In the same issue, Nick James announces in his editorial that as of next month, the magazine will no longer print a comprehensive credits list for every UK film release, instead printing "a more limited credits list based on the creative heads of departments among the crew, and the headline cast of actors playing named parts (no more first or second policemen)".

This seems reasonable enough. As James points out, we live in an information age, where sites like the IMDb provide who did what and when more effectively than any print outlet can. Some might pity readers who still don't have access to the Internet, but during times of cost efficiency, we can't complain too much. For starters, it frees up more pages for wider coverage. And if this was ever going to be done, now might be a better time than ever: in the late 1990s, around 25 films were released in the UK each month; now, it's more than 40.
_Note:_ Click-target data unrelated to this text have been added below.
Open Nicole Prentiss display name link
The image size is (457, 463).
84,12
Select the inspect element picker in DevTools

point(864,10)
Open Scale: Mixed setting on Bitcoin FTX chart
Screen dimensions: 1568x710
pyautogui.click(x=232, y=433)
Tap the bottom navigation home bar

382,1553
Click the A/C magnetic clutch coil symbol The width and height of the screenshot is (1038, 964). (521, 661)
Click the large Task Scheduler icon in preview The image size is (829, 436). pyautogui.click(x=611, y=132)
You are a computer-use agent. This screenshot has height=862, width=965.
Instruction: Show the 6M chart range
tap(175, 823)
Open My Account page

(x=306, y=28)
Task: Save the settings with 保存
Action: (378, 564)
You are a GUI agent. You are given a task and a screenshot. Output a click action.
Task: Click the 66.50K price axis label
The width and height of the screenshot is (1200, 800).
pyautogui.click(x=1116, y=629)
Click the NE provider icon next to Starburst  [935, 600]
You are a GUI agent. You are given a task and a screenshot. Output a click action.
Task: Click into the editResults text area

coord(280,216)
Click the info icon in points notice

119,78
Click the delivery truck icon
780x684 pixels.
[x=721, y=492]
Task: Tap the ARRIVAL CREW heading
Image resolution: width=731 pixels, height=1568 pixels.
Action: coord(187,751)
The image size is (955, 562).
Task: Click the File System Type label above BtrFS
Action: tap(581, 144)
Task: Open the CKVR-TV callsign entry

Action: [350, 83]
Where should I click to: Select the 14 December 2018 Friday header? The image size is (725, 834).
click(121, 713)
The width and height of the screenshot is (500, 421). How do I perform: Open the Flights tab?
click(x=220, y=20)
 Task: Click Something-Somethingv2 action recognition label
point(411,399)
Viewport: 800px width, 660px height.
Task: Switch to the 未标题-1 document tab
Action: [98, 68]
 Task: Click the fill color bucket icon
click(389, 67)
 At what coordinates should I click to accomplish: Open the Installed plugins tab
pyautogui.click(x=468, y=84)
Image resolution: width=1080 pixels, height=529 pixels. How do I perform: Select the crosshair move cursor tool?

So you might say this editorial decision was a long time coming; James says the argument leading to it is one that "has flared and sputtered for a few years now". Another argument that has flared and sputtered, however, is that surrounding the magazine's continued and proud investment in the director as author of a film. Since the talk of the moment is on credits revision and questions of how best to use information, page space and whatever else might come under the magazine's running, I decided to send first my kudos to the magazine's Twitter page - whoever operates it - and then my two cents (or 140 characters) on something I've been pondering for some time.

I wrote, if you'll indulge the Tweet-friendly elision: "And while on abt mre selective credits [...] how about a script credit alongside director?" And, as a follow-up: "I mean under the film title but before the actual review itself?"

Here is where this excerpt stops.